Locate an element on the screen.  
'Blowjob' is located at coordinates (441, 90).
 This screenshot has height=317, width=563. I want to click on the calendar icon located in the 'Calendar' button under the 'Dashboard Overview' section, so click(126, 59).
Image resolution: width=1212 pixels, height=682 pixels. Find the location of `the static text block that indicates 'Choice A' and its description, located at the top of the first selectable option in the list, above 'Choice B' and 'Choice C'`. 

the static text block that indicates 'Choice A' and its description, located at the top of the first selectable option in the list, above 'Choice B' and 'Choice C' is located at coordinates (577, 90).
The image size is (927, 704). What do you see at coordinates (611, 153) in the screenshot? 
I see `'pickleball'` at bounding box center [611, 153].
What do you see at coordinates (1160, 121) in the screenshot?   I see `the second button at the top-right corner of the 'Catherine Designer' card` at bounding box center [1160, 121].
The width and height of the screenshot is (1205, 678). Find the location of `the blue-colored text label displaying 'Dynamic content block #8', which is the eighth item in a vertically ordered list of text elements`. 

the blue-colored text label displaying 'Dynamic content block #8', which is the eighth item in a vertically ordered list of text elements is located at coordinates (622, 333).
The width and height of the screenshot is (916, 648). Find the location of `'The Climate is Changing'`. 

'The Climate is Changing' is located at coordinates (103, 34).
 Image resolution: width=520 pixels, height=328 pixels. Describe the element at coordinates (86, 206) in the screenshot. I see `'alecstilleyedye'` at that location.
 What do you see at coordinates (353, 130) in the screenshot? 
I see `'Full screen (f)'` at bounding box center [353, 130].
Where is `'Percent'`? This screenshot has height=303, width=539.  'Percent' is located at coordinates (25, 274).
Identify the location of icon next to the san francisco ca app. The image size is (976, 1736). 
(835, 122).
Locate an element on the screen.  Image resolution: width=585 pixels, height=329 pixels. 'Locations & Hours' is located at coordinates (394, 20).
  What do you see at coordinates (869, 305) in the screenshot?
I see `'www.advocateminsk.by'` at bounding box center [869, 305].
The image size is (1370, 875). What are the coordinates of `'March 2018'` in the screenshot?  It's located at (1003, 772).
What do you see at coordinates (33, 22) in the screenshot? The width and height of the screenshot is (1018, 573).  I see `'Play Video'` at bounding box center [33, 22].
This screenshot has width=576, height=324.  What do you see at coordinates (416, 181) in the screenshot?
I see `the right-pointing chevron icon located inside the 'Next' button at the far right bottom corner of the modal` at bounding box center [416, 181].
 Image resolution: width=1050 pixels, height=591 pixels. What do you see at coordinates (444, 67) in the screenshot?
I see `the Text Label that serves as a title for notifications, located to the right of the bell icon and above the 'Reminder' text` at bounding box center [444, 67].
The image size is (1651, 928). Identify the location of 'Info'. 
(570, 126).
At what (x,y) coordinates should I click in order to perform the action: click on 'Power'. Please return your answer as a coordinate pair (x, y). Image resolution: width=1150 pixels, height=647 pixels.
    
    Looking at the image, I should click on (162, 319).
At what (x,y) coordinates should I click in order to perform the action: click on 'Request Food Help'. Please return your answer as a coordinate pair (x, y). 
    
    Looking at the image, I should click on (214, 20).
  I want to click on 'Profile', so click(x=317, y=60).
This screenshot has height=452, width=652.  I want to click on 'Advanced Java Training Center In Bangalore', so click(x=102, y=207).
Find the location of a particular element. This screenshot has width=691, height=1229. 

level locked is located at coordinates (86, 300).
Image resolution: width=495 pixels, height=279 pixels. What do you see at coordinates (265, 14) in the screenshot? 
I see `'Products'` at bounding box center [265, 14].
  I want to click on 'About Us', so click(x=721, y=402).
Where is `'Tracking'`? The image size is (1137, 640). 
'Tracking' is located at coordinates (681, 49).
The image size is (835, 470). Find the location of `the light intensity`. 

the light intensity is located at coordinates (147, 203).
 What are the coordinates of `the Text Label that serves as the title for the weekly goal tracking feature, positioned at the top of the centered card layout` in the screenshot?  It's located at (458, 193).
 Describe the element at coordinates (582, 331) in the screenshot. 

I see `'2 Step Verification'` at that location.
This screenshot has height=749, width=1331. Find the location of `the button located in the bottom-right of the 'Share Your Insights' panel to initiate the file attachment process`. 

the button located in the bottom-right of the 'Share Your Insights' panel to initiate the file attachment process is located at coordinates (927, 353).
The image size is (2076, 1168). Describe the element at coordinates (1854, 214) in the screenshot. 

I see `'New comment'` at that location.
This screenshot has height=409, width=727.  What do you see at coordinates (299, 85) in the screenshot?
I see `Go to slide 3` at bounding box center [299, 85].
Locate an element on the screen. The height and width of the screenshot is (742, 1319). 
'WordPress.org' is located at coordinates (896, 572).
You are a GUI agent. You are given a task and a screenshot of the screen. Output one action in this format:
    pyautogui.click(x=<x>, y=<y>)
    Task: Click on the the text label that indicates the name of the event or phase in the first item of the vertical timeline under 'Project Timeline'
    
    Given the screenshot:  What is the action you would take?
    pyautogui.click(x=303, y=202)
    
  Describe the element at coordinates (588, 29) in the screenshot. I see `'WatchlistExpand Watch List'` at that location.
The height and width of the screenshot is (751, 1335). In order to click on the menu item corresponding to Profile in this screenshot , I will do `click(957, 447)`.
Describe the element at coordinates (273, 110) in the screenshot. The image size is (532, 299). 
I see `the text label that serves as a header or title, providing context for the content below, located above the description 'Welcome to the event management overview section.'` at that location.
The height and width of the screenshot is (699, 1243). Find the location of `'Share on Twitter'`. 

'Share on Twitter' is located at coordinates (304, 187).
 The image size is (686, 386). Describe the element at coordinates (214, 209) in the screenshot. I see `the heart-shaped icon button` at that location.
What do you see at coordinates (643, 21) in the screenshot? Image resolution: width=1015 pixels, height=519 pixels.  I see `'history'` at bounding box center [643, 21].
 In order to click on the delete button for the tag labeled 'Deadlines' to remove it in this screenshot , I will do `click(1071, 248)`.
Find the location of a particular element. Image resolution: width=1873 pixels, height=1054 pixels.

Short task: Please repeat the entries above with every "Find the location of" swapped for "Determine the position of" and everything else left unchanged.

Complete response:
Locate an element on the screen.  
'Blowjob' is located at coordinates (441, 90).
 This screenshot has height=317, width=563. I want to click on the calendar icon located in the 'Calendar' button under the 'Dashboard Overview' section, so click(126, 59).
Image resolution: width=1212 pixels, height=682 pixels. Determine the position of `the static text block that indicates 'Choice A' and its description, located at the top of the first selectable option in the list, above 'Choice B' and 'Choice C'`. 

the static text block that indicates 'Choice A' and its description, located at the top of the first selectable option in the list, above 'Choice B' and 'Choice C' is located at coordinates (577, 90).
The image size is (927, 704). What do you see at coordinates (611, 153) in the screenshot? 
I see `'pickleball'` at bounding box center [611, 153].
What do you see at coordinates (1160, 121) in the screenshot?   I see `the second button at the top-right corner of the 'Catherine Designer' card` at bounding box center [1160, 121].
The width and height of the screenshot is (1205, 678). Determine the position of `the blue-colored text label displaying 'Dynamic content block #8', which is the eighth item in a vertically ordered list of text elements`. 

the blue-colored text label displaying 'Dynamic content block #8', which is the eighth item in a vertically ordered list of text elements is located at coordinates (622, 333).
The width and height of the screenshot is (916, 648). Determine the position of `'The Climate is Changing'`. 

'The Climate is Changing' is located at coordinates (103, 34).
 Image resolution: width=520 pixels, height=328 pixels. Describe the element at coordinates (86, 206) in the screenshot. I see `'alecstilleyedye'` at that location.
 What do you see at coordinates (353, 130) in the screenshot? 
I see `'Full screen (f)'` at bounding box center [353, 130].
Where is `'Percent'`? This screenshot has height=303, width=539.  'Percent' is located at coordinates (25, 274).
Identify the location of icon next to the san francisco ca app. The image size is (976, 1736). 
(835, 122).
Locate an element on the screen.  Image resolution: width=585 pixels, height=329 pixels. 'Locations & Hours' is located at coordinates (394, 20).
  What do you see at coordinates (869, 305) in the screenshot?
I see `'www.advocateminsk.by'` at bounding box center [869, 305].
The image size is (1370, 875). What are the coordinates of `'March 2018'` in the screenshot?  It's located at (1003, 772).
What do you see at coordinates (33, 22) in the screenshot? The width and height of the screenshot is (1018, 573).  I see `'Play Video'` at bounding box center [33, 22].
This screenshot has width=576, height=324.  What do you see at coordinates (416, 181) in the screenshot?
I see `the right-pointing chevron icon located inside the 'Next' button at the far right bottom corner of the modal` at bounding box center [416, 181].
 Image resolution: width=1050 pixels, height=591 pixels. What do you see at coordinates (444, 67) in the screenshot?
I see `the Text Label that serves as a title for notifications, located to the right of the bell icon and above the 'Reminder' text` at bounding box center [444, 67].
The image size is (1651, 928). Identify the location of 'Info'. 
(570, 126).
At what (x,y) coordinates should I click in order to perform the action: click on 'Power'. Please return your answer as a coordinate pair (x, y). Image resolution: width=1150 pixels, height=647 pixels.
    
    Looking at the image, I should click on (162, 319).
At what (x,y) coordinates should I click in order to perform the action: click on 'Request Food Help'. Please return your answer as a coordinate pair (x, y). 
    
    Looking at the image, I should click on (214, 20).
  I want to click on 'Profile', so click(x=317, y=60).
This screenshot has height=452, width=652.  I want to click on 'Advanced Java Training Center In Bangalore', so click(x=102, y=207).
Determine the position of a particular element. This screenshot has width=691, height=1229. 

level locked is located at coordinates (86, 300).
Image resolution: width=495 pixels, height=279 pixels. What do you see at coordinates (265, 14) in the screenshot? 
I see `'Products'` at bounding box center [265, 14].
  I want to click on 'About Us', so click(x=721, y=402).
Where is `'Tracking'`? The image size is (1137, 640). 
'Tracking' is located at coordinates (681, 49).
The image size is (835, 470). Determine the position of `the light intensity`. 

the light intensity is located at coordinates (147, 203).
 What are the coordinates of `the Text Label that serves as the title for the weekly goal tracking feature, positioned at the top of the centered card layout` in the screenshot?  It's located at (458, 193).
 Describe the element at coordinates (582, 331) in the screenshot. 

I see `'2 Step Verification'` at that location.
This screenshot has height=749, width=1331. Determine the position of `the button located in the bottom-right of the 'Share Your Insights' panel to initiate the file attachment process`. 

the button located in the bottom-right of the 'Share Your Insights' panel to initiate the file attachment process is located at coordinates (927, 353).
The image size is (2076, 1168). Describe the element at coordinates (1854, 214) in the screenshot. 

I see `'New comment'` at that location.
This screenshot has height=409, width=727.  What do you see at coordinates (299, 85) in the screenshot?
I see `Go to slide 3` at bounding box center [299, 85].
Locate an element on the screen. The height and width of the screenshot is (742, 1319). 
'WordPress.org' is located at coordinates (896, 572).
You are a GUI agent. You are given a task and a screenshot of the screen. Output one action in this format:
    pyautogui.click(x=<x>, y=<y>)
    Task: Click on the the text label that indicates the name of the event or phase in the first item of the vertical timeline under 'Project Timeline'
    
    Given the screenshot:  What is the action you would take?
    pyautogui.click(x=303, y=202)
    
  Describe the element at coordinates (588, 29) in the screenshot. I see `'WatchlistExpand Watch List'` at that location.
The height and width of the screenshot is (751, 1335). In order to click on the menu item corresponding to Profile in this screenshot , I will do `click(957, 447)`.
Describe the element at coordinates (273, 110) in the screenshot. The image size is (532, 299). 
I see `the text label that serves as a header or title, providing context for the content below, located above the description 'Welcome to the event management overview section.'` at that location.
The height and width of the screenshot is (699, 1243). Determine the position of `'Share on Twitter'`. 

'Share on Twitter' is located at coordinates (304, 187).
 The image size is (686, 386). Describe the element at coordinates (214, 209) in the screenshot. I see `the heart-shaped icon button` at that location.
What do you see at coordinates (643, 21) in the screenshot? Image resolution: width=1015 pixels, height=519 pixels.  I see `'history'` at bounding box center [643, 21].
 In order to click on the delete button for the tag labeled 'Deadlines' to remove it in this screenshot , I will do `click(1071, 248)`.
Determine the position of a particular element. Image resolution: width=1873 pixels, height=1054 pixels.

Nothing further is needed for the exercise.